March 8 is International Women's Day. This is a day that historically commemorated the demand by women for better working opportunity, pay, and conditions, but expanded to include demands for equal rights for women in all areas, including healthcare, reproductive rights, environmental safety, childcare, and political rights.
In 1911, New York City mostly female, immigrant garment workers were often locked into their workplace for long shifts under hazardous conditions. On one occasion, the Triangle Shirtwaist Factory caught on fire, and the women were unable to escape because they had been locked in. Many jumped to their death from the upper floors of the factory building. This incident came to symbolize the plight of working women, and led to the creation of the first union representing the garment workers, and became the focus of International Women's Day marches for years to come.
The organization of women into political groups has waxed and waned over the years, but often is in the forefront of anti-war activities, and a demand for a better life for all people.
A few decades ago, when the cigarette industry sold the public on the idea that "liberated" women smoked cigarettes as a sign of their independence and intelligence, a cigarette brand named "Virginia Slims" used the slogan: "You've Come A Long Way Baby." Well the fact is, we have not.
Every generation of women ends up fighting the same battles over and over again. Starting with the struggle to end violence against women, which continues to be common in all countries of the world. It is a shared problem among western developed countries and in the poorest third world failed states. Women are beaten, mutilated, murdered, enslaved, sold for sex purposes, and routinely abused without any intervention by the government to punish those who commit these acts, or to educate future generations to end the violence.

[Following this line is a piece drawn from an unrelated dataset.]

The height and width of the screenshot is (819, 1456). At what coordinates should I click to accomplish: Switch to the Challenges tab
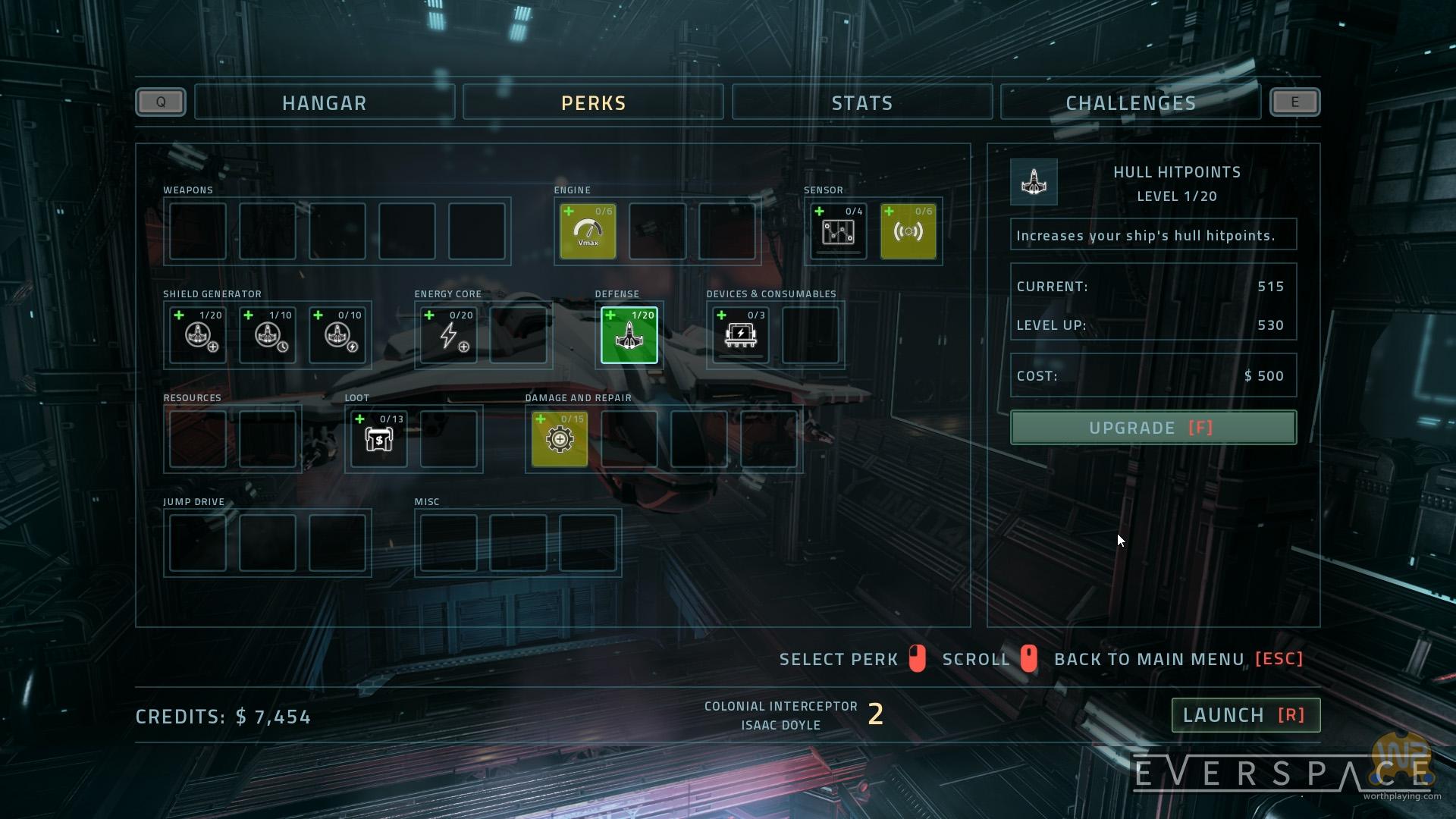point(1131,103)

Amnesty International unfortunately has an entire section devoted to the sole issue of violence against women, which is so overwhelming and so widespread that it requires its own division. In the U.S., the wealthiest nation in the world (as they keep telling us), we have no national program to end violence against women. And we suffer from violence in every class, every race, every educational sector. The police are better at prosecuting now, but we still routinely see the battered woman defending the batterer, often because she has low self-esteem and because violence is still considered to be the result of something the woman did. She asked for it, in other words. We need a national educational program, much like the anti-smoking crusade, to end violence against women.
One of the focuses of women's rights in third world countries is the effort to end female genital mutilation. In some countries, a woman's clitorus is cut off to prevent women from enjoying sex and, theoretically prevent her from ever wanting to have sex with anyone. Sex with her husband will be a chore, but she will never experience true sexual arousal or pleasure. In the U.S., we see such practices as barbaric. Yet it is routine in our country for women to have their noses sliced off to try to please men, have molded plastic permanently inserted into their chins, cheeks, chest walls, and butt, have fat sucked out of their bodies, have poison injected into their faces or have their face sliced off, pulled taut, and re-attached, all in an effort to please men and avoid being rejected by the male power structure. Who's calling whom barbaric?
International Women's Day is celebrated in many countries throughout the world, but not so much inside the U.S. It's interesting that the two "women's" holidays that are celebrated in this country are devoted to women in their traditional roles: Valentines' Day (women as sweetheart) and mother's day(the Madonna). International Women's Day is for women in their capacity as workers, to recognize their rights for equal opportunity, wages, decent healthy working conditions for all workers, a decent wage, as well as a respect for and support of a healthy community for their families. Women demanding rights instead of passively sitting back in their more traditional roles, in other words.
In the U.S., one of the fables promoted by the Republicans, the right-wing and the religious right is that women's true nature, God-given, is to stay home and cook, clean, bear and raise children, and be a slave to her husband. Any woman working outside the home is seen as a temporary, accidental issue, one which should be ignored. The men should find a way to get more money so they can return the wife to the home and keep her in the kitchen, away from the sordid arena of commerce.
But the truth is that women work full-time just like men do, and women's paychecks are required to put food on the family's table and shoes on the kids' feet. Just like the men's paychecks. And women working is not a temporary condition. It more likely will be the case for most young girls in this country. So we should stop the fantasizing and start demanding that women receive equal rights, opportunity, pay, benefits, and working conditions. Women really do hold up half the world. We'd rather have a pay raise than a bouquet, and would rather have a pension than a peignoir.